For ordinary readers looking for a light read, I can assure you: “The Unbearable Lightness of Being” can be unbearable for you. Though raised and educated in the mid-20th century France, the author Milan Kundera is Czech by birth. Therefore, we readers can expect what is so typical of Soviet-era Eastern European writings…replete with melancholy and drab colours, even when the backdrop of the story hovers between Zurich, Vienna and Prague.
However, there are several excellent qualities that make it worthy of read.
Reading the book is akin to what a man feels when he takes a stroll in the park, sees a beautiful stranger, brings her home and afterwards sleeps with her. Then, he starts peeling in detail, layer by layer, on that fleeting experience with the stranger. What does the experience of being in love feel like? When we love someone, does the volition to own the other’s body necessarily carry the weight of unifying one’s body to the partner’s? Is the activity of sex an obligation, a pursuit of pleasure, or both? How can love carry more weight when it is devoid of sex (and vice versa)?

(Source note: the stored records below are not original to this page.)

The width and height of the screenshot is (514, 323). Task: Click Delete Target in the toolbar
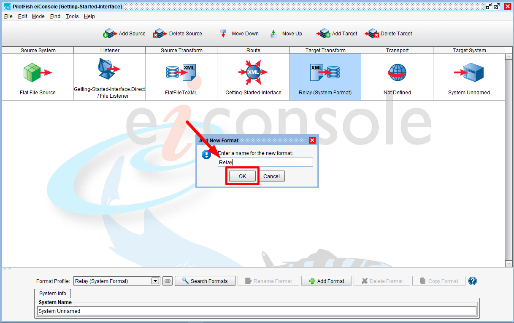click(x=389, y=34)
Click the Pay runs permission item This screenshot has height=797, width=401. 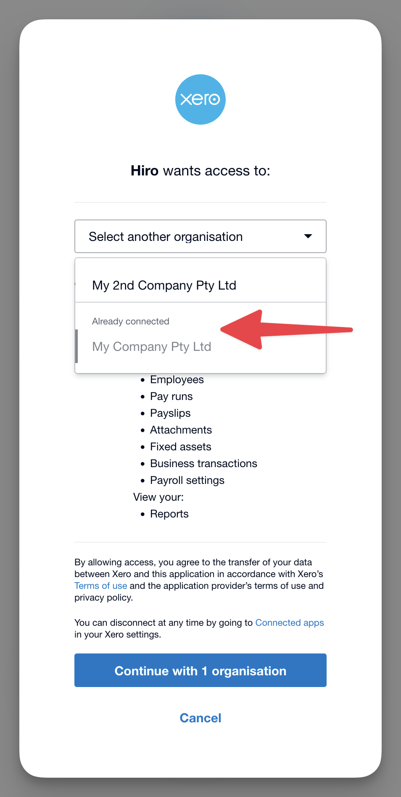pos(171,397)
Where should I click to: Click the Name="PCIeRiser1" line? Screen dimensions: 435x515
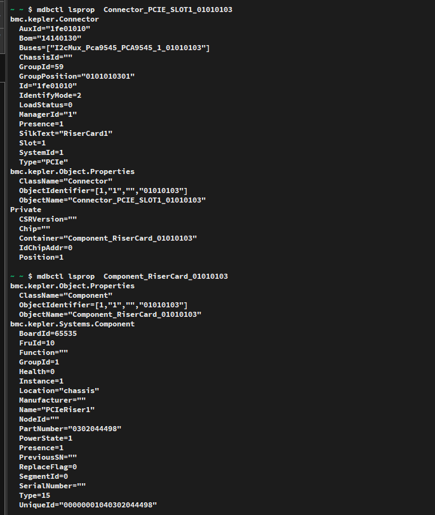coord(57,410)
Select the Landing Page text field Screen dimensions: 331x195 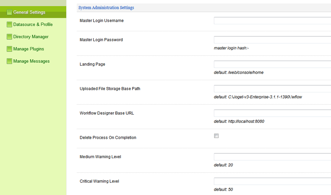coord(272,64)
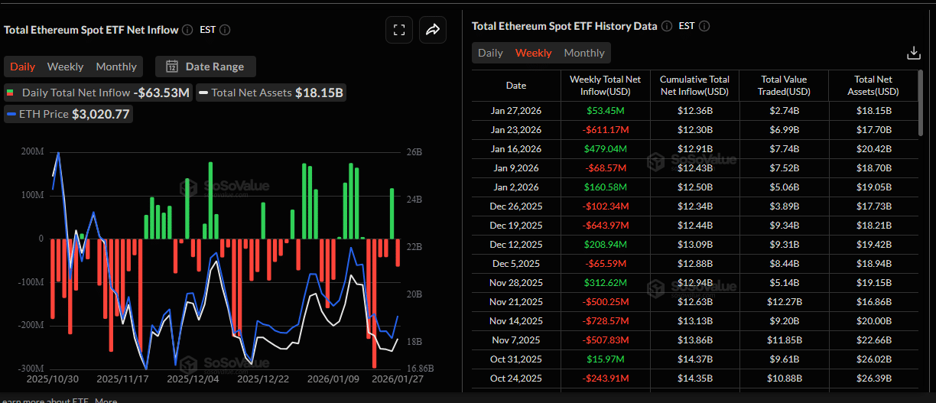Click info icon beside Net Inflow chart title
Screen dimensions: 936x403
click(187, 30)
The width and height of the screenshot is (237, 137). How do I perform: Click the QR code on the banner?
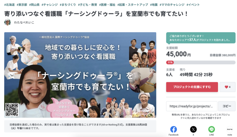pyautogui.click(x=12, y=110)
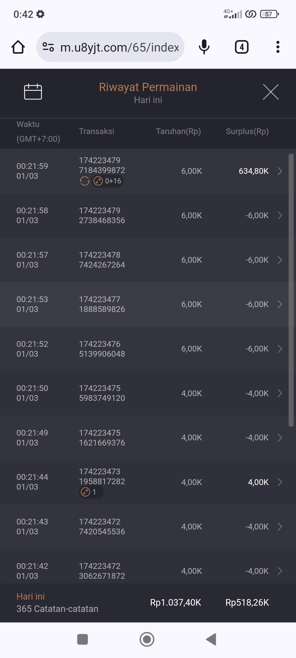Open chevron on the 00:21:50 bet row
The width and height of the screenshot is (296, 658).
280,393
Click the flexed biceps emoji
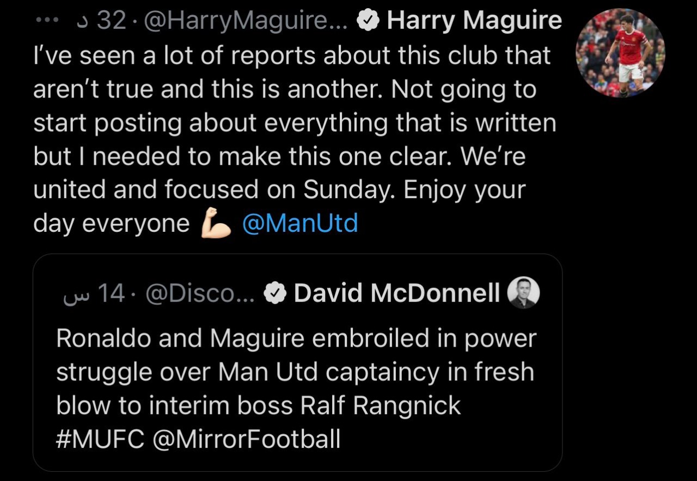697x481 pixels. point(216,224)
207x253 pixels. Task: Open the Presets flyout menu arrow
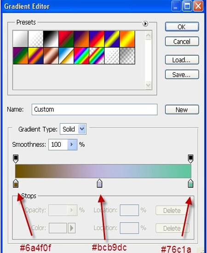(x=145, y=24)
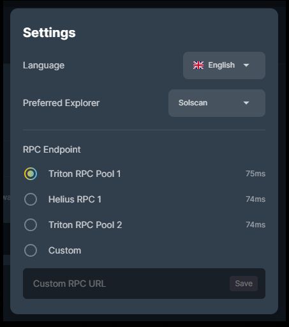Click the RPC Endpoint section label

pyautogui.click(x=52, y=149)
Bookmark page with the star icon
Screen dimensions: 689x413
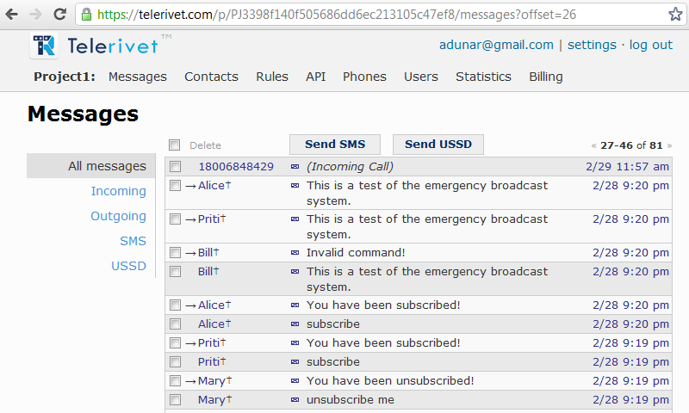pyautogui.click(x=675, y=15)
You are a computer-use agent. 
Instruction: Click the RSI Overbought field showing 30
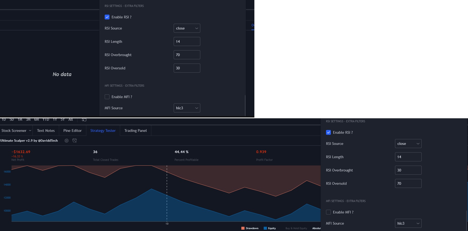[408, 170]
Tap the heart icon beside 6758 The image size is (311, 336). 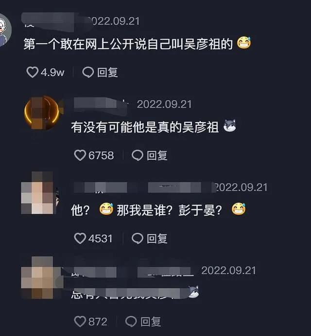(x=80, y=155)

Consider this example. The main female protagonist of the story, Tereza, is married to a man, Tomas, who sleeps around with other women. She is fully aware of this fact, yet she willingly gives in to Tomas’ pursuits of outside pleasures, since she contends that he is merely satisfying the bodily needs while his soul belongs to her alone.
Or is it so?
Because at times she postulates that since the activity of sex itself does not necessarily define the emotions of love with it, she should be perfectly fine with it. In other words, she is not jealous of her husband when he seeks pleasure from other women. She is only jealous when her body is treated like other women’s. On this aspect, she compartmentalises herself, becoming a detached observer to the marital conundrums.
The banality of life is another interesting topic that Kundera has touched with his two separate yet interconnected stories. When the pleasures of life have become one’s routine, is it possible to rekindle the flames that had once surfaced when we experienced it for the first time? For example, going on a hike for the 100th time may not carry the same excitement and adrenaline rush as when we were about to do it for the first time ever. Marital and love can also carry out the same dissatisfaction due to this very reason: it becomes banal.
Though the topics dealt in the book revolve around love and pleasure, this is not a romance book. Far from it, even. Kundera has peeled each of the layers that each of us carries when the notion of romantic love, namely eros, and helps us to define how we see them and why we see them the way we do. We may not agree with his opinions, but at least we can give them a try.